Selon la loi du 5 mars 2007, il appartient au département de mettre en place le contrat d'accompagnement social personnalisé, lorsque les conditions requises par la loi sont remplies. Concrètement, cette mesure sera proposée par un travailleur social d'un centre communal d'action sociale, d'un organisme de logement (type HLM) ou de tout autre service qui, après avoir identifié des difficultés de gestion budgétaire, estimera nécessaire d'orienter l'intéressé vers les services du département. Cet accompagnement pourra également être mis en place à la demande de toute personne remplissant les conditions d'ouverture.
En cas de refus du majeur de conclure le contrat d'accompagnement social personnalisé ou de non-respect de ses clauses, le président du conseil général pourra demander au juge d'instance qu'il soit procédé au versement direct, chaque mois, au bailleur, des prestations sociales à hauteur du montant du loyer et des charges locatives.

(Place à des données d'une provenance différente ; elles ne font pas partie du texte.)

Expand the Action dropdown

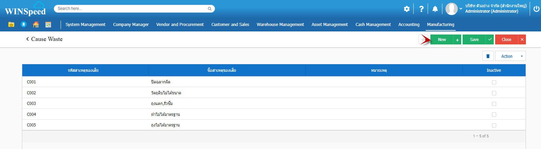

Lorsque ces mesures d'accompagnement social personnalisé n'auront pas permis au bénéficiaire de surmonter ses difficultés à gérer ses prestations sociales et que sa santé ou sa sécurité sera compromise, le président du conseil général transmettra au procureur de la République un rapport. Au vu de ce rapport, le procureur pourra demander au juge des tutelles l'ouverture d'une mesure d'accompagnement judiciaire.